12. En cinquième lieu, eu égard aux motifs énoncés au point 5 du présent arrêt, et en l'absence de tout autre élément probant, M. A n'est pas fondé à soutenir que la décision lui interdisant le retour sur le territoire français pour une durée d'un an aurait été prise en méconnaissance des stipulations de l'article 8 de la convention européenne de sauvegarde des droits de l'homme et des libertés fondamentales

13. Il résulte de tout ce qui précède que M. A n'est pas fondé à soutenir que c'est à tort que, par le jugement attaqué, le tribunal administratif de Montreuil a rejeté sa demande tendant à l'annulation de l'arrêté du 28 novembre 2024 de la préfète de l'Ain.

Sur les frais liés à l'instance :

14. Les dispositions de l'article L. 761-1 du code de justice administrative font obstacle à ce que le versement d'une somme soit mis à la charge de l'Etat, qui n'est pas la partie perdante dans la présente instance.

D É C I D E :

Article 1er : La requête de M. A est rejetée.

Article 2 : Le présent arrêt sera notifié à M. B A et au ministre d'Etat, ministre de l'intérieur.

Copie en sera adressée à la préfète de l'Ain.
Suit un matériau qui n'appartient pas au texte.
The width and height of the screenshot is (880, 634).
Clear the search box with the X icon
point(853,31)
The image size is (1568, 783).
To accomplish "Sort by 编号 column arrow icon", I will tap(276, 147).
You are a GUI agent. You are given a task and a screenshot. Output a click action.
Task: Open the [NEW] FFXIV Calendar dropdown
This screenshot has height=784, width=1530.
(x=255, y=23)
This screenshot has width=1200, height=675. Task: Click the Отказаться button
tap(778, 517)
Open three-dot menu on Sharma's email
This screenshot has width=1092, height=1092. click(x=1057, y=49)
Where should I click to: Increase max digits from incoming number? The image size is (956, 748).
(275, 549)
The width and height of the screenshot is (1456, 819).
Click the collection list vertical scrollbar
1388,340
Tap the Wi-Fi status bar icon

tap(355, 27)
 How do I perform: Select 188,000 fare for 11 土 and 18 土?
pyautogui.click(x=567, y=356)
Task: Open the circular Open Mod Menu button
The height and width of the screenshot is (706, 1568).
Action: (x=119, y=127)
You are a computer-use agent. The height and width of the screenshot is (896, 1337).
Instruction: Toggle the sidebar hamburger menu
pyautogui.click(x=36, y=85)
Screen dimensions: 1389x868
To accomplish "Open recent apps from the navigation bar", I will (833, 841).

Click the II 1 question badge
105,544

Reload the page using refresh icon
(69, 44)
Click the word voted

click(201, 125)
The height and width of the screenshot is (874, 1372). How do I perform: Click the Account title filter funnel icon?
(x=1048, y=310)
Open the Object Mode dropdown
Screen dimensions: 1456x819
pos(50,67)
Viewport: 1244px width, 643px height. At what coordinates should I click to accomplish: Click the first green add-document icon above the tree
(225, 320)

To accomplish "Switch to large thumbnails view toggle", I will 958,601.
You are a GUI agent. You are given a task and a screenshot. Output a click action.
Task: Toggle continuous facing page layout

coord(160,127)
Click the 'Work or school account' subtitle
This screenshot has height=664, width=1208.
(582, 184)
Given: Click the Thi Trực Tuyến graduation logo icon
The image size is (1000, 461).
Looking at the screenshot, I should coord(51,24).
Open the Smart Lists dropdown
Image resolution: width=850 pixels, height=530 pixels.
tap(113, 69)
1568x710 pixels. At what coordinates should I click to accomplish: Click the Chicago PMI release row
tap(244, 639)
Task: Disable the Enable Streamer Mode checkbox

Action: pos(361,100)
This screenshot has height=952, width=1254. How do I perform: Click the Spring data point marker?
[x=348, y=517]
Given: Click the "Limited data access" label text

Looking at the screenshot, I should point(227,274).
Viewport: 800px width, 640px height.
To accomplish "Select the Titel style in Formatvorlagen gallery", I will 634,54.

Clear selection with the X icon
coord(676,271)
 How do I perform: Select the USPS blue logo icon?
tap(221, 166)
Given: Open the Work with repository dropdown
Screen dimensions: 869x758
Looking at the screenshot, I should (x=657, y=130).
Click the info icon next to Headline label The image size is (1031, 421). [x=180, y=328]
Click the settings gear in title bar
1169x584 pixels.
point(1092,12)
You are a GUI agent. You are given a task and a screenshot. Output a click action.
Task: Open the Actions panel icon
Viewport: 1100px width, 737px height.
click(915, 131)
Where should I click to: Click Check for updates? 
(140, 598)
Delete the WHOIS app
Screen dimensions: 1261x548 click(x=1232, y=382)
Délibéré après l'audience du 21 mai 2025, à laquelle siégeaient :

- Mme Vidal, présidente de chambre,

- Mme Vinot, présidente honoraire,

- Mme Bories, présidente assesseure.

Rendu public par mise à disposition au greffe le 4 juin 2025.

La rapporteure,

H. VINOTLa présidente,

S. VIDAL

Le greffier,

C. MONGIS

La République mande et ordonne au ministre d'Etat, ministre de l'intérieur en ce qui le concerne ou à tous commissaires de justice à ce requis en ce qui concerne les voies de droit commun contre les parties privées, de pourvoir à l'exécution de la présente décision.